*WORK TO BE COMPLETED*
From the passage below on diversity in clinical trials, list every way it says a local provider might be connected to a patient in daily life.
*** PASSAGE SHOWN Section Begins ***
Despite robust product development efforts, there is still a considerable gap between patients and physicians needed in clinical research and those actually participating. The recent shift and re-prioritization of improving minority representation in clinical trials only accentuates this challenging reality.
As noted in FDA’s recent draft guidance centered on enrolling more diverse populations, “clinical trials provide a crucial base of evidence for evaluating whether a medical product is safe and effective; therefore, enrollment in clinical trials should reflect the diversity of the population that is ultimately going to use the treatment.” Even though racial and ethnic minorities continue to be disproportionately impacted by certain diseases, the participation of these populations continues to be underrepresented in biomedical research. Although distrust is a significant barrier to diversity in clinical trials, it is often overlooked that engaging and empowering physicians in these communities can increase trust, which is essential.
To do so, clinical research partners must intentionally expand their reach to include investigators serving the people within these diverse and often underserved communities. This should be non-negotiable and integral to every research project plan.
Within racially and ethnically diverse communities, there is a longstanding mistrust surrounding clinical research and experimental medical advancements due to the historical abuse of nonconsensual patients in clinical studies. One of the fundamental ways we can help address this mistrust is through close partnerships with community-based physicians. Physicians often need the training, support, and resources necessary for conducting clinical trials. By providing them with the tools they need, investigators are more likely to further their clinical reach and engage in research, knowing they will have less burden and more time with their patients. In turn, we also gain access to more patients, resulting in greater diversity in clinical trials and improved healthcare options for those in underserved communities.
In traditionally marginalized communities, the rapport and connection of local physicians are invaluable. These providers might be a patient’s neighbor, belong to the same church, or have children in the same school. Frequently, these providers have deep roots in the community and have a better understanding of their unique needs, available resources, as well as social and economic challenges. Providers in underserved communities of this nature play a unique – and vital – role in enabling access to clinical research for their patients. By leveraging the existing trust and connectivity, providers can help patients understand the value and improved care options that clinical trials offer. Clinical research partnerships bring value to community physicians by allowing them to use research to achieve population-based health goals. At the same time, research interaction with patients is a high-touch, concierge type of care. Physicians can spend more time with patients one-on-one, and patients feel well cared for with added attention.
*** PASSAGE SHOWN Section Ends ***
*** EXTRACTED ENTRIES Section Begins ***
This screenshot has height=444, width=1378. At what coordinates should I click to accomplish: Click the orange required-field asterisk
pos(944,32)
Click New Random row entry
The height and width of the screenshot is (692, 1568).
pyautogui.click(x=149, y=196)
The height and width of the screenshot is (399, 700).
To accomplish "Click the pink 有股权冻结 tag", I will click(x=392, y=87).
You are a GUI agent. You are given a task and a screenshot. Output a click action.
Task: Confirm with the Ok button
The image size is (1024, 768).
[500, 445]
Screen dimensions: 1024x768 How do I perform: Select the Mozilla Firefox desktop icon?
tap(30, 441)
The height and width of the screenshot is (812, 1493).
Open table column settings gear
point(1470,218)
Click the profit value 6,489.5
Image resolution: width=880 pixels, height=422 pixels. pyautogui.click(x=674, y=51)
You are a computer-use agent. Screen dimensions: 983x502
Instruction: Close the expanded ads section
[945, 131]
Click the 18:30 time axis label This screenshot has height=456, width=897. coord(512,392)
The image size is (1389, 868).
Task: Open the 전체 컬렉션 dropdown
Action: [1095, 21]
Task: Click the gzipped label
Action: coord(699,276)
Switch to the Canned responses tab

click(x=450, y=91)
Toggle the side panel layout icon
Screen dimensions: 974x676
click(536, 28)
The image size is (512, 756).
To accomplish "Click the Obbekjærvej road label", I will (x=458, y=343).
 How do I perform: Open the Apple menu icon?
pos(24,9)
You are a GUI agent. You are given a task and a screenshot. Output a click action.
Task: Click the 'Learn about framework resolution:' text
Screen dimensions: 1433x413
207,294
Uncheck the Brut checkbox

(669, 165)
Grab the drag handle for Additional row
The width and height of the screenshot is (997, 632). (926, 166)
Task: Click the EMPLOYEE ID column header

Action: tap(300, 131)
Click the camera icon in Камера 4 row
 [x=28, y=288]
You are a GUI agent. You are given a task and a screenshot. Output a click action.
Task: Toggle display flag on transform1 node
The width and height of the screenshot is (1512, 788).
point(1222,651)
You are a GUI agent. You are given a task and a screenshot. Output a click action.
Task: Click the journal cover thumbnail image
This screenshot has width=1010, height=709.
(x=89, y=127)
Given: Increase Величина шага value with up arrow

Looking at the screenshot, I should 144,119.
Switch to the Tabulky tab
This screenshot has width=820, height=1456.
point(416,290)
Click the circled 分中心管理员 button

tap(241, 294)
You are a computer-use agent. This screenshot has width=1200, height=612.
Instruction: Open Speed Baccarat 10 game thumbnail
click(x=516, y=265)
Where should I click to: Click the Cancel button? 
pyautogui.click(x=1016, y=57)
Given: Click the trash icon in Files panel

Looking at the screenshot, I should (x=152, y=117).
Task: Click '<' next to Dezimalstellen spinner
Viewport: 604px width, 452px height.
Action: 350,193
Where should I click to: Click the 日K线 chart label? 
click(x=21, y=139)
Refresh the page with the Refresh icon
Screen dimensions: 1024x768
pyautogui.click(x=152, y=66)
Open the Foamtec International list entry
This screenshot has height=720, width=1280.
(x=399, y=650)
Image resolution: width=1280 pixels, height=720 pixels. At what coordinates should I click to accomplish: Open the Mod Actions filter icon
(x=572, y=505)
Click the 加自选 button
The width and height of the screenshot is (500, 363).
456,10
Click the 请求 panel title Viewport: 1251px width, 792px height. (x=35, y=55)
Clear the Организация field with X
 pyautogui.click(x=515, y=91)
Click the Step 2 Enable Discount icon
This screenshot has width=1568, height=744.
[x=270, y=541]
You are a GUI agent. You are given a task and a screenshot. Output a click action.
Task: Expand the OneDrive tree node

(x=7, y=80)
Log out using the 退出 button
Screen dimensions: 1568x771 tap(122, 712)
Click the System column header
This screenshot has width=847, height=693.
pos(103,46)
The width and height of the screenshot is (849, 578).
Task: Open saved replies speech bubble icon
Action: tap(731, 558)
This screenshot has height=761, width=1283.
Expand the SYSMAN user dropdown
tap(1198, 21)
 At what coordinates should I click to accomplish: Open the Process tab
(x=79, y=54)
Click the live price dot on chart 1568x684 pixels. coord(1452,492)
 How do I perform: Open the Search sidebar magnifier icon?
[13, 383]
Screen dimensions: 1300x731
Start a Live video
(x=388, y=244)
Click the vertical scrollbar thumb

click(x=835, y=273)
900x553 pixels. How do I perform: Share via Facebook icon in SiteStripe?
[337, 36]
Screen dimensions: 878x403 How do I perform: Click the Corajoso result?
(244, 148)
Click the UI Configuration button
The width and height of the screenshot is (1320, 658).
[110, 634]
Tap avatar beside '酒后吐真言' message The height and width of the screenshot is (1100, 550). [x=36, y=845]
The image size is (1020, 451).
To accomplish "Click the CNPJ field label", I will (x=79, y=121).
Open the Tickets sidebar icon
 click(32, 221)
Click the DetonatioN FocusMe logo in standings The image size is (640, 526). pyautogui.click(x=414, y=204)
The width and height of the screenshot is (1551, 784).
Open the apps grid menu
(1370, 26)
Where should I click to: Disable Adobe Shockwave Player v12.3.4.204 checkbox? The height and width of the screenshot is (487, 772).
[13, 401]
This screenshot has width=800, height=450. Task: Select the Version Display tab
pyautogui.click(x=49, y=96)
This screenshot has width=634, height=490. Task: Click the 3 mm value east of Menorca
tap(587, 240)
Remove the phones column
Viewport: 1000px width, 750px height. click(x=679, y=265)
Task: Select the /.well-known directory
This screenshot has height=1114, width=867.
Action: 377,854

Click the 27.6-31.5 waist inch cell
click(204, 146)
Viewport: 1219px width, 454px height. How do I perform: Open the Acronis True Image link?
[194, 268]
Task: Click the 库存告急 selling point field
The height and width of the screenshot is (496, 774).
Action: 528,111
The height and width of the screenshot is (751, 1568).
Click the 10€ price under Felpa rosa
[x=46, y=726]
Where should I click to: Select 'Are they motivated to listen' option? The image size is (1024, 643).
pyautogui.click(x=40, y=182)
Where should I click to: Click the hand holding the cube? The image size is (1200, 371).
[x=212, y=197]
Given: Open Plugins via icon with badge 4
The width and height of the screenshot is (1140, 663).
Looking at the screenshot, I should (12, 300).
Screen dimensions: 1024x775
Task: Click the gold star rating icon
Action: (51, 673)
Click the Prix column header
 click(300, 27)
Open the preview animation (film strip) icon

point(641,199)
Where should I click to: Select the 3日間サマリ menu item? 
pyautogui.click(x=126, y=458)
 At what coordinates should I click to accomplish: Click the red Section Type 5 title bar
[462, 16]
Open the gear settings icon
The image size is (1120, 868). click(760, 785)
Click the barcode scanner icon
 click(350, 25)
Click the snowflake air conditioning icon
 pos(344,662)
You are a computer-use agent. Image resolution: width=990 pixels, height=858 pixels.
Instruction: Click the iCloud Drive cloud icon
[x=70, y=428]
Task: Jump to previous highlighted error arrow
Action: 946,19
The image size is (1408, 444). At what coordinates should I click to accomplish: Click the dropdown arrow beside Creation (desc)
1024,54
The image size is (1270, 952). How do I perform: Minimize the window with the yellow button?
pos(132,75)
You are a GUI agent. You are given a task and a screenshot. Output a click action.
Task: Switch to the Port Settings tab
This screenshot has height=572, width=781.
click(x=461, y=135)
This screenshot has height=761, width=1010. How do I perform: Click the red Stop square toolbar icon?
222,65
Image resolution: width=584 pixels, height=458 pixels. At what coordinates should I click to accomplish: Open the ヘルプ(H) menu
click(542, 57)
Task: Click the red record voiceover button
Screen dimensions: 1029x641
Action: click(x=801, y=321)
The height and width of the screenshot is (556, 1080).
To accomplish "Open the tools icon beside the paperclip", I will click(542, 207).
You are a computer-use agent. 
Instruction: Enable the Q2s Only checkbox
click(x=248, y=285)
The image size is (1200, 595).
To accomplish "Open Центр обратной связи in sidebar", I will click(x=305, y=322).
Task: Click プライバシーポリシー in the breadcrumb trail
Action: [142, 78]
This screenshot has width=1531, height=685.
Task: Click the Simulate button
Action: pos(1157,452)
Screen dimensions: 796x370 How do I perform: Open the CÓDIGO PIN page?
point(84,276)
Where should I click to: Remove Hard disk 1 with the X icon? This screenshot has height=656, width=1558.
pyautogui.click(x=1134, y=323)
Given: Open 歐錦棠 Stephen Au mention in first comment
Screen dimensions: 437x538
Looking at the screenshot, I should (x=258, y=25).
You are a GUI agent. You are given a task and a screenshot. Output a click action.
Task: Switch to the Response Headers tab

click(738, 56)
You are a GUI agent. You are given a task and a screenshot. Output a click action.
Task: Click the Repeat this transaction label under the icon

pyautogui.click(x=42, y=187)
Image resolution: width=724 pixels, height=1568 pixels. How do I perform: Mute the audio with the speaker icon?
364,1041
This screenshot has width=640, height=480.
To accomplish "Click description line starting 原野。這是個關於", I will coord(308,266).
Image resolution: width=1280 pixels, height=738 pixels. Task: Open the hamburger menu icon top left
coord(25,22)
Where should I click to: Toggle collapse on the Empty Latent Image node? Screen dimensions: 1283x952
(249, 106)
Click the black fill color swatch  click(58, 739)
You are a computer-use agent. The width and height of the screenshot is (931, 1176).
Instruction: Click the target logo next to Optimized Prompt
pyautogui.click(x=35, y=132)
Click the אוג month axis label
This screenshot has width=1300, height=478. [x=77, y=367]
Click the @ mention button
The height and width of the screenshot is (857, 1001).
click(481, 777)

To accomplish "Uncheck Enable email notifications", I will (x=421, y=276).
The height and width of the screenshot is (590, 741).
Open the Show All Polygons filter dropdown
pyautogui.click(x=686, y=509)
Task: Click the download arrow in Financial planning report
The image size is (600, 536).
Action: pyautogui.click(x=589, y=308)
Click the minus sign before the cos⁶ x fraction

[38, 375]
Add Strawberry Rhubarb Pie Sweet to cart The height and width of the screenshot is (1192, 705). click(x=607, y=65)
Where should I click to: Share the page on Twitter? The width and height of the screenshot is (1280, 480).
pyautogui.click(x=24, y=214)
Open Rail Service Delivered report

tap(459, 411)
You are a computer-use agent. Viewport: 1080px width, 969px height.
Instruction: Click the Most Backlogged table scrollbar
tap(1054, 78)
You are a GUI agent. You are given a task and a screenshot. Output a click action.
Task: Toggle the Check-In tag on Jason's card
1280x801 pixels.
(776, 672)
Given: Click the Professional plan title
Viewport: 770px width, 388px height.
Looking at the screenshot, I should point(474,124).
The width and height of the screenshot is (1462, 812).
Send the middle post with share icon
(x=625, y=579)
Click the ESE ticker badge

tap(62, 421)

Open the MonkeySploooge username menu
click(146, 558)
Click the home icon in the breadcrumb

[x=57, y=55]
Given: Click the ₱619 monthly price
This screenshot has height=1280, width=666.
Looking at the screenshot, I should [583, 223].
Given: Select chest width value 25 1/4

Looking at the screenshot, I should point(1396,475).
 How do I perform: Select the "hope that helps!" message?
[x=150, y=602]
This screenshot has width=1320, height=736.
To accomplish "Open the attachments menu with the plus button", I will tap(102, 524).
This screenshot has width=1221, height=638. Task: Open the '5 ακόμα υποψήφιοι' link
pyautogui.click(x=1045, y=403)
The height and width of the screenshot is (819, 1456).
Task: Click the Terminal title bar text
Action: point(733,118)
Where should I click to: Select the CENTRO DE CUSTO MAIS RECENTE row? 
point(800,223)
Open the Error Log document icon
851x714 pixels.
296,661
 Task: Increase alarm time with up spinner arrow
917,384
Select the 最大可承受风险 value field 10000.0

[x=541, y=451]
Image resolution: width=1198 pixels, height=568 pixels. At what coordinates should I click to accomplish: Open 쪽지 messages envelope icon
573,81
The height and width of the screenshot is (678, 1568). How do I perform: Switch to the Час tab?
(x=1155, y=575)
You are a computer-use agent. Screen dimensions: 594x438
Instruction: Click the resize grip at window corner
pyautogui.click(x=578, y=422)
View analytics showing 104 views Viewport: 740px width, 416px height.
*** EXTRACTED ENTRIES Section Ends ***
*RESULT OF THIS TASK*
- Being the patient's neighbor
- Belonging to the same church
- Having children in the same school